## Start INPUT ROWS

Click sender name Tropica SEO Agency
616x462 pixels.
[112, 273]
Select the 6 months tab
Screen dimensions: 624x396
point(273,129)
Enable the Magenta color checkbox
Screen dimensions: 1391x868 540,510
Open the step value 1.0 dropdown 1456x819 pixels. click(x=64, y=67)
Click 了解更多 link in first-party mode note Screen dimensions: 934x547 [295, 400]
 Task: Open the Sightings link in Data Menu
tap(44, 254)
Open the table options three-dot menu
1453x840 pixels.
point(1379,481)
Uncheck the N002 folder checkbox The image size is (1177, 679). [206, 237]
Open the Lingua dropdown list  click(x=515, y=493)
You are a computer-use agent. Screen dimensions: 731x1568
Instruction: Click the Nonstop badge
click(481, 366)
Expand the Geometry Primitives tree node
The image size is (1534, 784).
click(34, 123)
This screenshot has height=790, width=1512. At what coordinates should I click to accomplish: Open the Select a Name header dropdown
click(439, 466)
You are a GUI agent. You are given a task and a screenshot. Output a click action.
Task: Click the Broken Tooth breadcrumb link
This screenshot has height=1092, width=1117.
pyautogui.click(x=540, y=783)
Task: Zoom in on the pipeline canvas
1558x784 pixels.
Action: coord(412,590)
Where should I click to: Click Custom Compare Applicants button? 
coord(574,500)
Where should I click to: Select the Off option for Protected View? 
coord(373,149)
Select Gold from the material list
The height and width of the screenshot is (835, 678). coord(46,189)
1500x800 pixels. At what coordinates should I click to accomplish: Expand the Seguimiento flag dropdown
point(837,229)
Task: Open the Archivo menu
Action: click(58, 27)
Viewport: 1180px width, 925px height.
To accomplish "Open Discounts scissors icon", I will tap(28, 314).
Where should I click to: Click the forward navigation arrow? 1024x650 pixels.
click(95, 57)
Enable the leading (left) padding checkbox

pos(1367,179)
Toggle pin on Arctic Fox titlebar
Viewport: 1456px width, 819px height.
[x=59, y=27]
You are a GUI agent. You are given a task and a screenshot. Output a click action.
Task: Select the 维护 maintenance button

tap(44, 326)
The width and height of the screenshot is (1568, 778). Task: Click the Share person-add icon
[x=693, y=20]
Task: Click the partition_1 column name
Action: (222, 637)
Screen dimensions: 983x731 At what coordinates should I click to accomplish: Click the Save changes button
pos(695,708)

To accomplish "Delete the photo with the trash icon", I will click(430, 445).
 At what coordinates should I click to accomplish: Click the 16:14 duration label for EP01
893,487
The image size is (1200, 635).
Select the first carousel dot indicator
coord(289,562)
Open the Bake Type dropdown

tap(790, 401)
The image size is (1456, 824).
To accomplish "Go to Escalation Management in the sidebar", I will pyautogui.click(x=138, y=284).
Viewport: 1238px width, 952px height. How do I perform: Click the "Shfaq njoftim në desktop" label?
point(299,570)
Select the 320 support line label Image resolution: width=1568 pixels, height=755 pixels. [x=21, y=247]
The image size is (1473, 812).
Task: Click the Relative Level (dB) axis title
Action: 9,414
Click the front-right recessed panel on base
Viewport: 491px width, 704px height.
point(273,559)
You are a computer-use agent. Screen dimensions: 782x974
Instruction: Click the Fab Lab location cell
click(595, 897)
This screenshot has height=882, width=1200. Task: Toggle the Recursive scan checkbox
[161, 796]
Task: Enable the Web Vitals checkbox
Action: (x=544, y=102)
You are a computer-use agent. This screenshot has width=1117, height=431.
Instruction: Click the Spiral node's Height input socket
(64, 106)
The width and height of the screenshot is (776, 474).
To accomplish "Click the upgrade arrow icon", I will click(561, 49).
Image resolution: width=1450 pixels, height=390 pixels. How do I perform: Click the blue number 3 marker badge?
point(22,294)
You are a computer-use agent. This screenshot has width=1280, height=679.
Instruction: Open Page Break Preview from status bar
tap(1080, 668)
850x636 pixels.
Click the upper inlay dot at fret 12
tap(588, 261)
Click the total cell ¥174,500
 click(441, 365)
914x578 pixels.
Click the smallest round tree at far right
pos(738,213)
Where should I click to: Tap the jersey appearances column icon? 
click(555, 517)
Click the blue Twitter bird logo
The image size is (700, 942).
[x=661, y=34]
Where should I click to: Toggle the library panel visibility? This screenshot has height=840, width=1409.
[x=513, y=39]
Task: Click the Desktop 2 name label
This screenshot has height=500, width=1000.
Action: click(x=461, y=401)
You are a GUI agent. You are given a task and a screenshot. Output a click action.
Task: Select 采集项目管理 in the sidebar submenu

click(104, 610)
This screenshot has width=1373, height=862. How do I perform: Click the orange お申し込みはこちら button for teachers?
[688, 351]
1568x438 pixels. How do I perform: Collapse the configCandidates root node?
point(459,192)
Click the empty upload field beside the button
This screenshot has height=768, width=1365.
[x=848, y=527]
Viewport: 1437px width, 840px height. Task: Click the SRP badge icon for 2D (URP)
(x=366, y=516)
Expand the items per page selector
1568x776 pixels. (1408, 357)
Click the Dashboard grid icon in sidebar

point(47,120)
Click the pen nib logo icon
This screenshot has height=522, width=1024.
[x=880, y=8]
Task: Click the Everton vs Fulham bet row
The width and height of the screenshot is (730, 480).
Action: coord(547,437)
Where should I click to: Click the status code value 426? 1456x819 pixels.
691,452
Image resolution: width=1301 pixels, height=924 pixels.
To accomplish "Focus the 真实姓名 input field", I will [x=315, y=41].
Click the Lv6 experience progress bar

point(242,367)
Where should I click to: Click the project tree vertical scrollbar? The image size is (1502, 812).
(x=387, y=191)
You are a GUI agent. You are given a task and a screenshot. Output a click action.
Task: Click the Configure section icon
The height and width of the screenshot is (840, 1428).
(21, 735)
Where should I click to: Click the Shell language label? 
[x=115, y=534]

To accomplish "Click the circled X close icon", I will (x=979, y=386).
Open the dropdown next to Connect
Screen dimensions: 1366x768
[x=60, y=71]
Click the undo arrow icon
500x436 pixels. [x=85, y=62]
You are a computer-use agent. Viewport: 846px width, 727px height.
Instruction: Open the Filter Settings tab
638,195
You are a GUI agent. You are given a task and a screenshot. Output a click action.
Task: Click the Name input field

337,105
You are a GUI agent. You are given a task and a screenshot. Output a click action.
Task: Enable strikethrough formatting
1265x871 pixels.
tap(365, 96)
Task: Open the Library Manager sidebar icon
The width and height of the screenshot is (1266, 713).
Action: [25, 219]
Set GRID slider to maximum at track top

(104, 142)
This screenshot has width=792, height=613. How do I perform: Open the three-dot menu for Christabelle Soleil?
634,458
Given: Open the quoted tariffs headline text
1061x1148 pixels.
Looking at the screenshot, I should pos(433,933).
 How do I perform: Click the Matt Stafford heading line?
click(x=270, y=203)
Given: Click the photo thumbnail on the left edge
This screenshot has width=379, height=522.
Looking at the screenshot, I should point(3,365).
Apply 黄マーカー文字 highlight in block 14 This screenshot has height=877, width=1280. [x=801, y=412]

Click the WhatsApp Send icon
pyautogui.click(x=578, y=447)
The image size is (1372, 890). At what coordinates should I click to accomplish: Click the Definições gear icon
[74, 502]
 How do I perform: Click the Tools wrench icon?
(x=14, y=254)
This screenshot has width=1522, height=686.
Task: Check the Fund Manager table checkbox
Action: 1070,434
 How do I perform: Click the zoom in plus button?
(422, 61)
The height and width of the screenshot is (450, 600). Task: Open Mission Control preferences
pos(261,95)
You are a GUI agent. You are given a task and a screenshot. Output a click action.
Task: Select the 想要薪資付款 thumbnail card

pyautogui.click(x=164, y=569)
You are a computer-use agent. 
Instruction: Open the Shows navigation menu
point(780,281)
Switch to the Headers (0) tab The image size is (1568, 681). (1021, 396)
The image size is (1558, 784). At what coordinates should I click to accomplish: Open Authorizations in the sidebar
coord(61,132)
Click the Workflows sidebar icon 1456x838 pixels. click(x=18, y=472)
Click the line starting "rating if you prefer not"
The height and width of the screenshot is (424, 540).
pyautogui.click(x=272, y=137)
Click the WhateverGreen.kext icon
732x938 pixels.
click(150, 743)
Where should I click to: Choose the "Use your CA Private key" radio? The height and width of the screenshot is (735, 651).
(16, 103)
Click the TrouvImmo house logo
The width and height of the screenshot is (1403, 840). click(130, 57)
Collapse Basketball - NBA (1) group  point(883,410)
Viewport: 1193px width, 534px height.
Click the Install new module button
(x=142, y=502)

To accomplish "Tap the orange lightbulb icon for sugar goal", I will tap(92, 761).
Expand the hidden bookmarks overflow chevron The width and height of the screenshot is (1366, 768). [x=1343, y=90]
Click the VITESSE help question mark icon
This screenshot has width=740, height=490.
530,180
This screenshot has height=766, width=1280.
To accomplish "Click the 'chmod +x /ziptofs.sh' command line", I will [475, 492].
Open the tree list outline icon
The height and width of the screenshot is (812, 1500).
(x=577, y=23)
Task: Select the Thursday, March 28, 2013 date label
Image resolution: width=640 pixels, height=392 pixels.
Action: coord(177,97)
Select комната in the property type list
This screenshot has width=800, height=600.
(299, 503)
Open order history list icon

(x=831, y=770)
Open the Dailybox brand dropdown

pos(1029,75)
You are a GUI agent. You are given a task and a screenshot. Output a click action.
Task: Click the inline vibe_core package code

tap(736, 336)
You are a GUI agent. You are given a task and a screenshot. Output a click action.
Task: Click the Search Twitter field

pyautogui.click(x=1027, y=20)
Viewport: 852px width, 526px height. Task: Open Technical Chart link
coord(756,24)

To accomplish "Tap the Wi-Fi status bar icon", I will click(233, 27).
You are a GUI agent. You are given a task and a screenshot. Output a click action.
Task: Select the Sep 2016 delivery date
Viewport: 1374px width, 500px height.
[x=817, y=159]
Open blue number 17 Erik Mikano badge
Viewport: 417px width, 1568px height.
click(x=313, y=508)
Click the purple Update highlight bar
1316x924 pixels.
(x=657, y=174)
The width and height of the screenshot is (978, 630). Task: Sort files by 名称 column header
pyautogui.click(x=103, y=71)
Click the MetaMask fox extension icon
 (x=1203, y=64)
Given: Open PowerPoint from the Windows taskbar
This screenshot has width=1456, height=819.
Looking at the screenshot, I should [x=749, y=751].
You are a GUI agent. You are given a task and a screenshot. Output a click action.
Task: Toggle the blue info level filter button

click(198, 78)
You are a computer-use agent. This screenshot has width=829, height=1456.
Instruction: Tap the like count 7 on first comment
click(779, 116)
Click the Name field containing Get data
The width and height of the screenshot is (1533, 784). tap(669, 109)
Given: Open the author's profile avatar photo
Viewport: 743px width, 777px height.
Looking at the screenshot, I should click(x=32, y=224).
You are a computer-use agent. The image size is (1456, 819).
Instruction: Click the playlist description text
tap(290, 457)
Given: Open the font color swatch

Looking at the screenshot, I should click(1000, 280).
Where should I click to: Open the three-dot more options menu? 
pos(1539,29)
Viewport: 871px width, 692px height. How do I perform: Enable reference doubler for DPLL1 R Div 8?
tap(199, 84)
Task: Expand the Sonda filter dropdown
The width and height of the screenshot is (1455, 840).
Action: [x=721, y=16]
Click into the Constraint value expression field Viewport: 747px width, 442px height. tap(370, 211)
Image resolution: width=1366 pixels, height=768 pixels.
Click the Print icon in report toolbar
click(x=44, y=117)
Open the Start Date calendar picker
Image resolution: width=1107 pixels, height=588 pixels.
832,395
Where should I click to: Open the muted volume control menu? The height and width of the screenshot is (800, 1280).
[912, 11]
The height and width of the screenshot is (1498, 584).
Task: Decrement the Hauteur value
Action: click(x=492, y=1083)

## End INPUT ROWS

### [WHAT THE TASK ASKS]
Count the lines in the records above that contain the word "blue", and give only the number.

### [OUTPUT OF THE EXERCISE]
4